Memory Performance

ARM made several improvements to the A73’s memory system. Both L1 caches see an increase in size, with the I-cache growing from 48KB (A72) to 64KB and the D-cache doubling in size to 64KB. The A73 includes several other changes, such as enhanced prefetching, that should improve cache performance too.

The A73 still has 2 AGUs like the A72, but they are now capable of both load and store operations instead of having each AGU dedicated to a single operation like in the A72, which should improve the issue rate into main system memory.

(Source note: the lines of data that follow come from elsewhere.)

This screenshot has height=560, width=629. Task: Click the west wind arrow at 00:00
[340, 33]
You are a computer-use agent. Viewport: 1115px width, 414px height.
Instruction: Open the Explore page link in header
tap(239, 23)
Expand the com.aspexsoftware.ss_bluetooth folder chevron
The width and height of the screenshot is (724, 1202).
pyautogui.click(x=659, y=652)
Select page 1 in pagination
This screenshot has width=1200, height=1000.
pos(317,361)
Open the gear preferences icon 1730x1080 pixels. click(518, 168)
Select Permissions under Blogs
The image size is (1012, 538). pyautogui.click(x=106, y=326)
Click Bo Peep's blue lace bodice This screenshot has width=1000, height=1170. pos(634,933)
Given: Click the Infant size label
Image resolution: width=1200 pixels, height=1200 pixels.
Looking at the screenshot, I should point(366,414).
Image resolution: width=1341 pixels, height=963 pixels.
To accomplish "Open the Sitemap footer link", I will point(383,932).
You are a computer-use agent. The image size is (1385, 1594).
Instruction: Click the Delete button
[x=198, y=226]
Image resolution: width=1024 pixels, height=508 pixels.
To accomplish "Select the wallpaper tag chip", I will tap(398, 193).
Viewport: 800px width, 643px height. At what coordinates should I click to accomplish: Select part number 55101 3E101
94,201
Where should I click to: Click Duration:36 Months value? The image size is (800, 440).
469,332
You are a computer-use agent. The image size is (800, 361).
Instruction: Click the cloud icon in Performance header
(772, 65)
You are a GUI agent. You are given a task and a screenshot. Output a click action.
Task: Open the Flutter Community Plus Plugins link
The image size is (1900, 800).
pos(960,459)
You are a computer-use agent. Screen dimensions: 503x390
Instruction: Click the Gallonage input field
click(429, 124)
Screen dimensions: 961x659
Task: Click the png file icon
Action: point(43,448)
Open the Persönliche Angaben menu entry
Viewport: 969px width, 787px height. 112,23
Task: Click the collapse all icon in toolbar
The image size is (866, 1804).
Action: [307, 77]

The Kirin 960’s larger 64KB L1 cache maintains a steady latency of 1.27ns versus 1.74ns for the Kirin 950, a 27% improvement that far exceeds the 2.6% difference in CPU frequency, highlighting the A73’s L1 cache improvements. L2 cache latency is essentially the same, but Kirin 960 again shows a 27% latency improvement over Kirin 950 when accessing main memory, which should be beneficial for the latency sensitive CPUs.

Memory bandwidth results are less definitive, however. The Kirin 960 shows up to a 30% improvement in L1 read bandwidth over the Kirin 950 depending on the access pattern used, although L1 write bandwidth is lower by nearly the same amount. The 960’s L2 cache bandwidth is also lower for both read and write by up to about 30%.

The two graphs above, which show reading and writing NEON instructions using two threads, help to illustrate Kirin 960’s memory bandwidth. When reading instructions, Kirin 960’s L1 cache outperforms the 950’s, but bandwidth drops once it hits the L2 cache. The Kirin 950 outpaces the 960 when writing to both L1 and L2, only falling below the 960’s bandwidth when writing to system memory. This reduction in cache bandwidth could help explain the Kirin 960’s performance regression in several of Geekbench 4’s floating-point tests.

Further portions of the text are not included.